## What is expected
Down to the final line, reproduce the entries that follow exactly.
START The input
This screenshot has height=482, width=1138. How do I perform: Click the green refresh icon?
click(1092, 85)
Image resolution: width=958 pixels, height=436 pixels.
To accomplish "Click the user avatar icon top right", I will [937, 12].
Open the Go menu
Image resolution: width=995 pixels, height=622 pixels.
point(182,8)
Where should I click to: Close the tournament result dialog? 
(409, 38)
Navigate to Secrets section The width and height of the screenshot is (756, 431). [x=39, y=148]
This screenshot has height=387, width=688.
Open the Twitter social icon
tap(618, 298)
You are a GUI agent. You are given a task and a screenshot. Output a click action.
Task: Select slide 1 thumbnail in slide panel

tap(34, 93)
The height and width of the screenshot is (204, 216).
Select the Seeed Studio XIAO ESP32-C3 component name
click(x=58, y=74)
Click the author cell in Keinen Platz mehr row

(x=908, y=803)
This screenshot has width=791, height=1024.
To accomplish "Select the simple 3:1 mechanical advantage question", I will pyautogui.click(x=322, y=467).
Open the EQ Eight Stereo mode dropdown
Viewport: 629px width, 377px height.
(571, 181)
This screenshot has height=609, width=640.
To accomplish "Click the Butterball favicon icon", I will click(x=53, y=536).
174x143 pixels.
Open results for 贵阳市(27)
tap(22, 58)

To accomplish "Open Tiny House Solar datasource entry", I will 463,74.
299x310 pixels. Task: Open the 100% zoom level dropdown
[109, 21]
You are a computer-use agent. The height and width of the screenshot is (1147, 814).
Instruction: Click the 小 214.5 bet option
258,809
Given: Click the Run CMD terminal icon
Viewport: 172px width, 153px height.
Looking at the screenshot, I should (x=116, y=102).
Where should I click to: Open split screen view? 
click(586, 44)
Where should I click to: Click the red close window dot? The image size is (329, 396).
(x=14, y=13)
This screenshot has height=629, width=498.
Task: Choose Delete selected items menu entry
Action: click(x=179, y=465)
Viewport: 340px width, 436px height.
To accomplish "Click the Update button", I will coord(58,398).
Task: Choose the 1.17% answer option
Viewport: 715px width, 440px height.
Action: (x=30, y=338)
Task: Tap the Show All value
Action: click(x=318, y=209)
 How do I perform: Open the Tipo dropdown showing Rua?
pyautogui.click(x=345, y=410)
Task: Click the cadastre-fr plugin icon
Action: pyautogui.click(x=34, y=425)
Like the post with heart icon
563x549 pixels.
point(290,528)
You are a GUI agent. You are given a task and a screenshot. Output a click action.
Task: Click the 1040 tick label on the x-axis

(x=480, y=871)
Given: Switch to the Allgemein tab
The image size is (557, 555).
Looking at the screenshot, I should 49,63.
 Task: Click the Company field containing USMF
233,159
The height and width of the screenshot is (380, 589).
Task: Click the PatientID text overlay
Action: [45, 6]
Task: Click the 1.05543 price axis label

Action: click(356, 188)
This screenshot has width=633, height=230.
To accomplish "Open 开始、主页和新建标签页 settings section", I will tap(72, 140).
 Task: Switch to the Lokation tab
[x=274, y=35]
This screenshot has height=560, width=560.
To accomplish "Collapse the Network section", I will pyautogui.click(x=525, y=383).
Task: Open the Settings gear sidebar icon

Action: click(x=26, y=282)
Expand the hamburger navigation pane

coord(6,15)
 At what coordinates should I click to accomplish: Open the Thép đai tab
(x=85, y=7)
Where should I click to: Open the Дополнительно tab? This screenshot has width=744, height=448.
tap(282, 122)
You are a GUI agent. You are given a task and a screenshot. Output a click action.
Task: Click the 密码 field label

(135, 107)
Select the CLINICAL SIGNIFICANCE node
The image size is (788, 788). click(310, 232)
END The input
## Solution for this problem
This screenshot has height=482, width=1138. How do I perform: Click the green refresh icon?
click(1092, 85)
Image resolution: width=958 pixels, height=436 pixels.
To accomplish "Click the user avatar icon top right", I will [937, 12].
Open the Go menu
Image resolution: width=995 pixels, height=622 pixels.
point(182,8)
Where should I click to: Close the tournament result dialog? 
(409, 38)
Navigate to Secrets section The width and height of the screenshot is (756, 431). [x=39, y=148]
This screenshot has height=387, width=688.
Open the Twitter social icon
tap(618, 298)
You are a GUI agent. You are given a task and a screenshot. Output a click action.
Task: Select slide 1 thumbnail in slide panel

tap(34, 93)
The height and width of the screenshot is (204, 216).
Select the Seeed Studio XIAO ESP32-C3 component name
click(x=58, y=74)
Click the author cell in Keinen Platz mehr row

(x=908, y=803)
This screenshot has width=791, height=1024.
To accomplish "Select the simple 3:1 mechanical advantage question", I will pyautogui.click(x=322, y=467).
Open the EQ Eight Stereo mode dropdown
Viewport: 629px width, 377px height.
(571, 181)
This screenshot has height=609, width=640.
To accomplish "Click the Butterball favicon icon", I will click(x=53, y=536).
174x143 pixels.
Open results for 贵阳市(27)
tap(22, 58)

To accomplish "Open Tiny House Solar datasource entry", I will 463,74.
299x310 pixels. Task: Open the 100% zoom level dropdown
[109, 21]
You are a computer-use agent. The height and width of the screenshot is (1147, 814).
Instruction: Click the 小 214.5 bet option
258,809
Given: Click the Run CMD terminal icon
Viewport: 172px width, 153px height.
Looking at the screenshot, I should (x=116, y=102).
Where should I click to: Open split screen view? 
click(586, 44)
Where should I click to: Click the red close window dot? The image size is (329, 396).
(x=14, y=13)
This screenshot has height=629, width=498.
Task: Choose Delete selected items menu entry
Action: click(x=179, y=465)
Viewport: 340px width, 436px height.
To accomplish "Click the Update button", I will coord(58,398).
Task: Choose the 1.17% answer option
Viewport: 715px width, 440px height.
Action: (x=30, y=338)
Task: Tap the Show All value
Action: click(x=318, y=209)
 How do I perform: Open the Tipo dropdown showing Rua?
pyautogui.click(x=345, y=410)
Task: Click the cadastre-fr plugin icon
Action: pyautogui.click(x=34, y=425)
Like the post with heart icon
563x549 pixels.
point(290,528)
You are a GUI agent. You are given a task and a screenshot. Output a click action.
Task: Click the 1040 tick label on the x-axis

(x=480, y=871)
Given: Switch to the Allgemein tab
The image size is (557, 555).
Looking at the screenshot, I should 49,63.
 Task: Click the Company field containing USMF
233,159
The height and width of the screenshot is (380, 589).
Task: Click the PatientID text overlay
Action: [45, 6]
Task: Click the 1.05543 price axis label

Action: click(356, 188)
This screenshot has width=633, height=230.
To accomplish "Open 开始、主页和新建标签页 settings section", I will tap(72, 140).
 Task: Switch to the Lokation tab
[x=274, y=35]
This screenshot has height=560, width=560.
To accomplish "Collapse the Network section", I will pyautogui.click(x=525, y=383).
Task: Open the Settings gear sidebar icon

Action: click(x=26, y=282)
Expand the hamburger navigation pane

coord(6,15)
 At what coordinates should I click to accomplish: Open the Thép đai tab
(x=85, y=7)
Where should I click to: Open the Дополнительно tab? This screenshot has width=744, height=448.
tap(282, 122)
You are a GUI agent. You are given a task and a screenshot. Output a click action.
Task: Click the 密码 field label

(135, 107)
Select the CLINICAL SIGNIFICANCE node
The image size is (788, 788). click(310, 232)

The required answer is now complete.